Nevertheless, the Supreme Court upheld the death sentence. According to the court, Tison v. Arizona was distinct from Enmund v. Florida for two reasons. First, the brothers could have anticipated a murder to take place because they had been taking weapons with them. Therefore, the US Supreme Court accused them of having “the culpable mental state of reckless indifference to human life” for which the Eighth Amendment would not prohibit capital punishment. Second, the Tison brothers were involved in the crime to a much larger extent than Enmund, who had been sitting in the escape vehicle only, since the Tison brothers, in contrast to Enmund, were at the murder scene (Latzer 121).
With this decision, the former ruling that murder defendants who did not kill must not receive the death penalty was overturned and reversed.
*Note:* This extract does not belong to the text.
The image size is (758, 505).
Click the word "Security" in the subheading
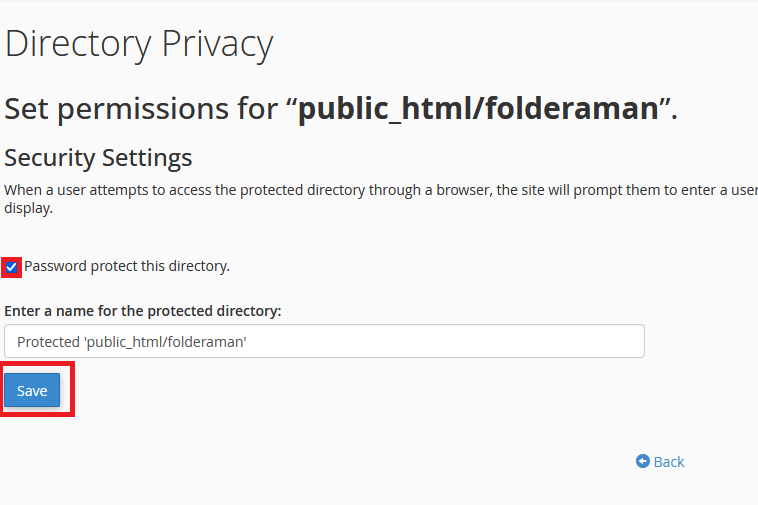coord(50,158)
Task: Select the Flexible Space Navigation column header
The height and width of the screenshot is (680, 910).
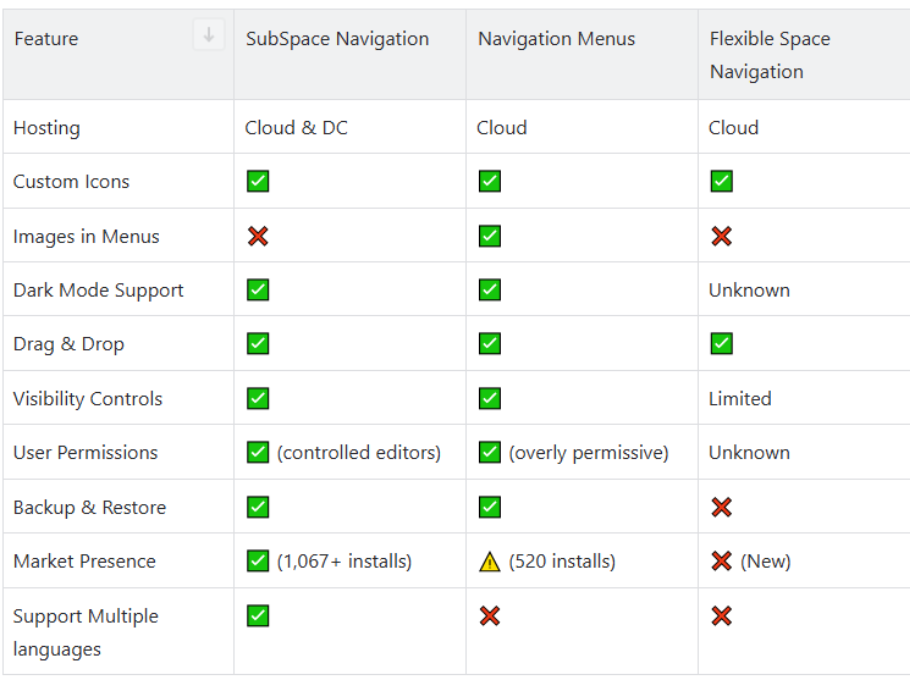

When it comes to capital punishment for juvenile defendants, the cases Thompson v. Oklahoma (1988) and Stanford v. Kentucky (1989) were of great significance. Even though the first execution of a juvenile delinquent in America took place as early as 1642, juvenile executions remained infrequent events compared to the total number of executions. On average, there has been one juvenile execution per year accounting for less than 2% of all executions since the beginning of the American death penalty history. Nevertheless, with the “evolving standard of decency,” also the criticism of executing juvenile delinquents rose (Streib 4).